→ Given instruction: Can you copy every line of the records below word for word, leaving the pictures out of your answer?

→ Data for the task:
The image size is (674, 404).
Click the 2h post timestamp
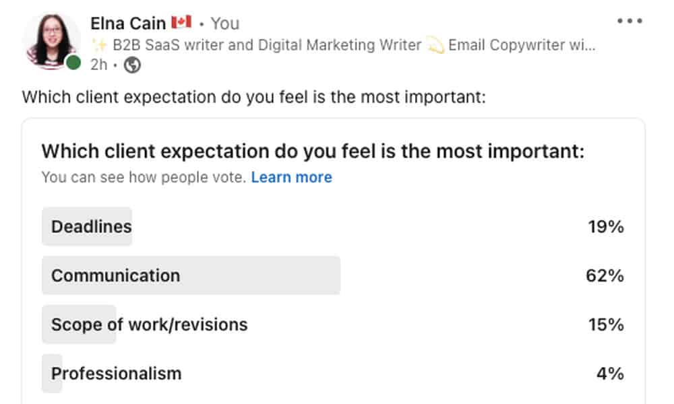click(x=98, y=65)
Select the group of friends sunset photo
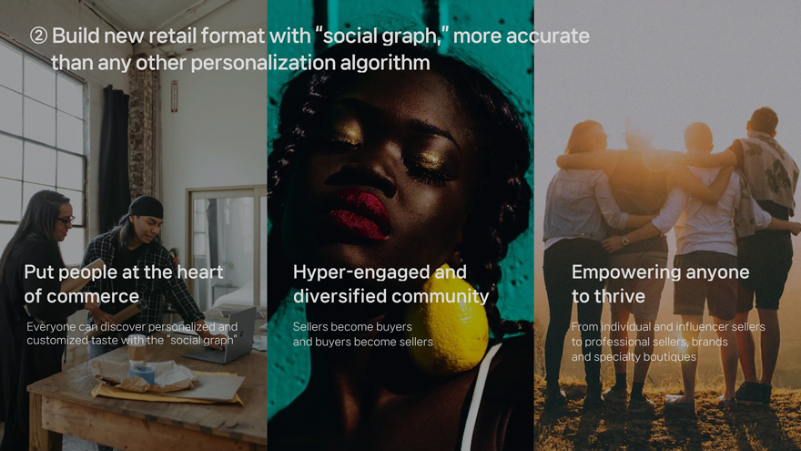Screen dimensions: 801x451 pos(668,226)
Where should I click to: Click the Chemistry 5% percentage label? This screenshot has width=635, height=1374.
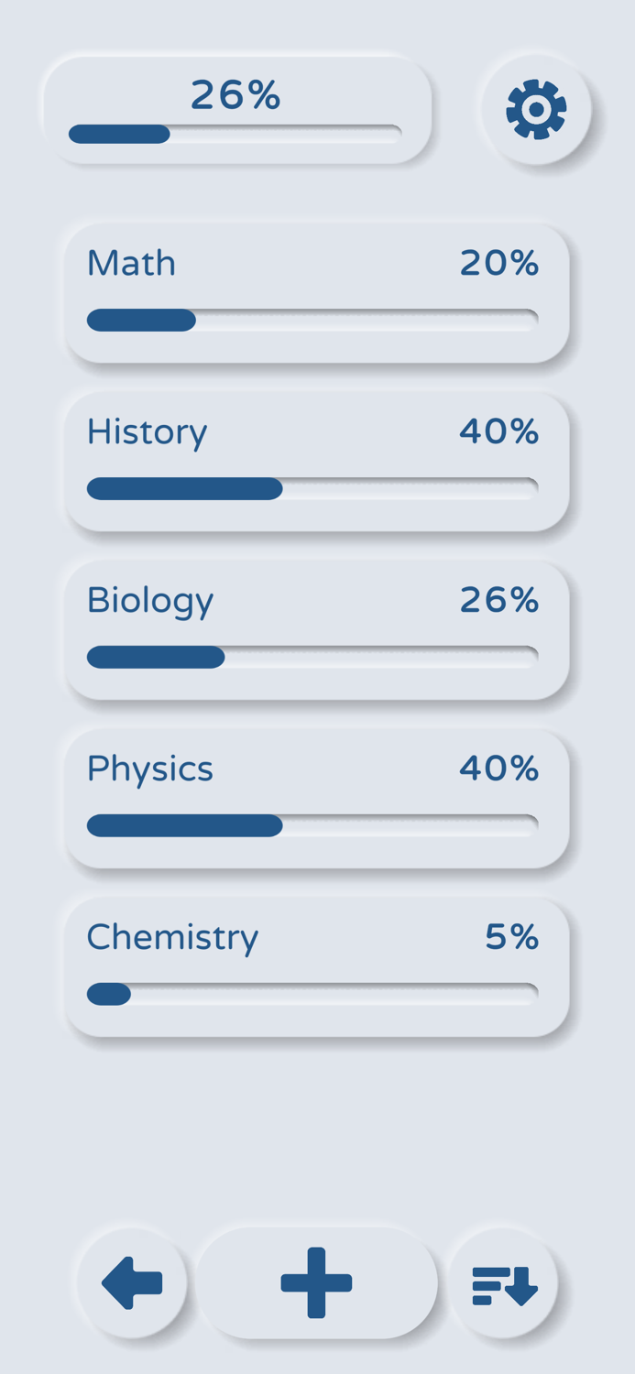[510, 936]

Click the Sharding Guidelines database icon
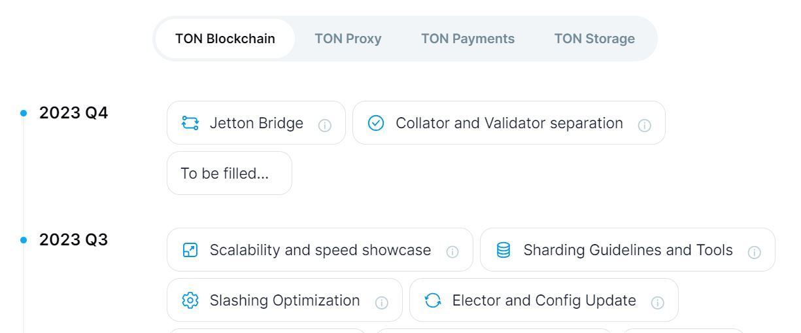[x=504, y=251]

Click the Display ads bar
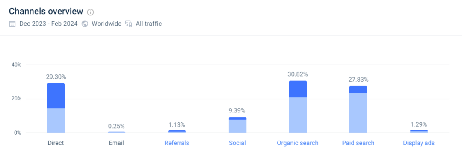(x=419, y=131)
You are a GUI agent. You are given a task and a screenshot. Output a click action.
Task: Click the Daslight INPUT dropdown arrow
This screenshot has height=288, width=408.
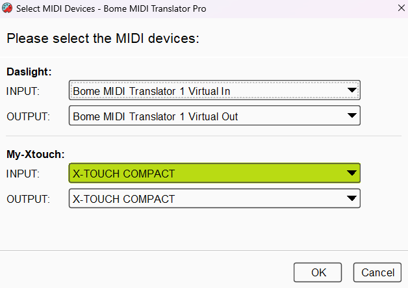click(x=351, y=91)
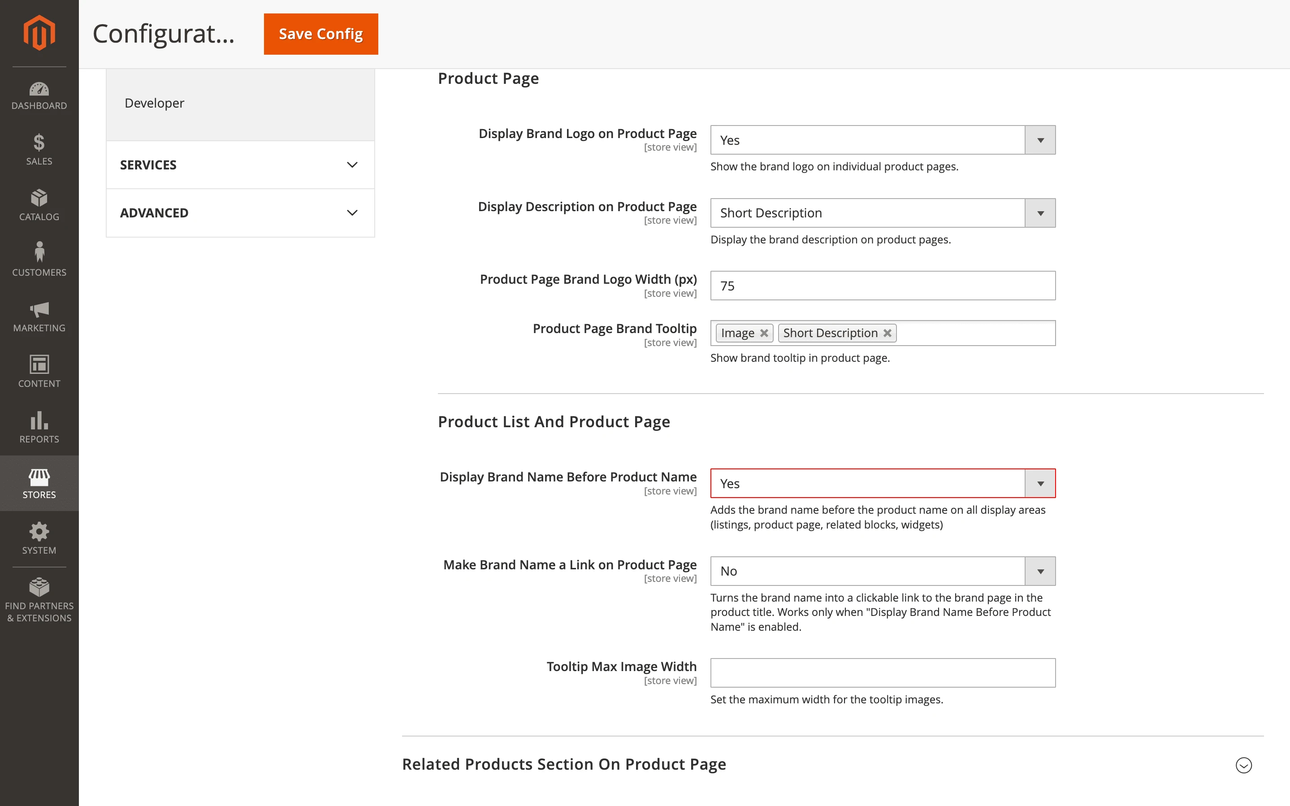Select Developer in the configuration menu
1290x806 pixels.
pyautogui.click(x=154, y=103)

→ Reply to the task:
The image size is (674, 404).
Click the 2h post timestamp
click(x=98, y=65)
Select the group of friends sunset photo
Screen dimensions: 801x451 pos(668,226)
Where should I click to: Click the Chemistry 5% percentage label? This screenshot has width=635, height=1374.
[510, 936]

Click the Sharding Guidelines database icon
[x=504, y=251]

Click the Display ads bar
(x=419, y=131)
You are a GUI agent. You are given a task and a screenshot. Output a click action.
Task: Click the Daslight INPUT dropdown arrow
This screenshot has height=288, width=408.
click(x=351, y=91)
Select Developer in the configuration menu
1290x806 pixels.
pyautogui.click(x=154, y=103)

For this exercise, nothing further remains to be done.